Gutshot’s trial kicked off this morning at Snaresbrook Crown Court. Although quickly adjourned because of some kind of legal thing that I won’t pretend to understand, it’s still very much game on for the CPS and the UK casino industry vs a bunch people who just want to play cards. No more delays – this is all expected to be settled, one way or another, in eight days.
Derek Kelly, who is facing criminal charges under the 1968 Gaming Act, published an article on Gutshot.com this morning, confidently looking forward to the challenge ahead whilst also taking time to reflect on how things had come to be this way. In a week’s time, it may be looked on as the first eulogy for what was once Europe’s busiest card club. Meantime, this along with the expected daily updates is essential reading for anyone who gives a shit about poker in the UK, not just the twenty thousand registered Gutshot members.

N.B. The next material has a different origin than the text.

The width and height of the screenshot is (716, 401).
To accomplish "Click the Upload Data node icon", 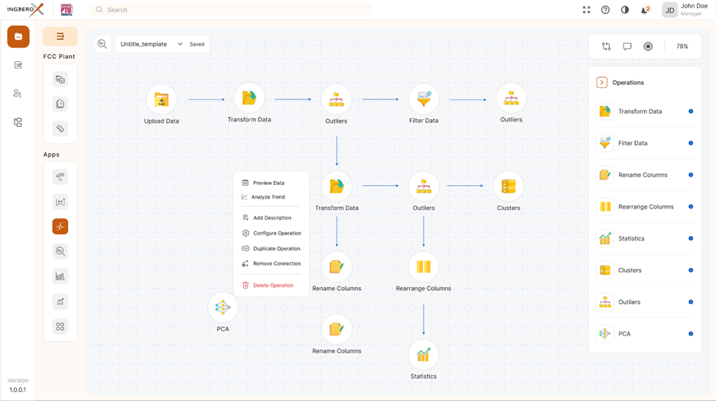I will [161, 100].
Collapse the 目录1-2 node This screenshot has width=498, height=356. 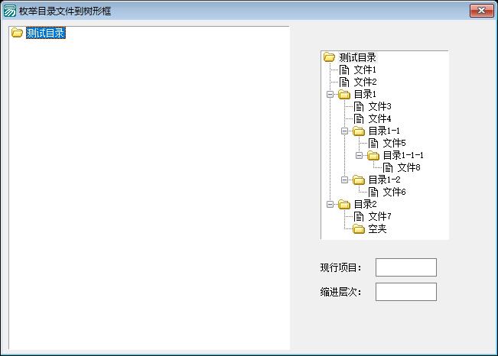coord(344,180)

I still can’t see any result being a good result. If Gutshot win, it’s also an easy victory for all of the imitators that have been springing up around the country playing the "if they can do it, so can we" card. Unlicensed, unregulated, law-unto-themselves card clubs will spring up almost as fast as Subways (can you believe that even Stoke – surely the only city in the world still without any kind of franchise coffee house – has five Subways that I’m aware of, probably more, and another is apparently opening opposite the train station soon). It’s difficult to see whether that’s much better – not taking into account, of course, the consequences for Mr Kelly – than if they lose. The game – for those not wishing to play bingo poker at the major casino chains and pay a 25% rake – simply becomes underground, unlicensed and unregulated.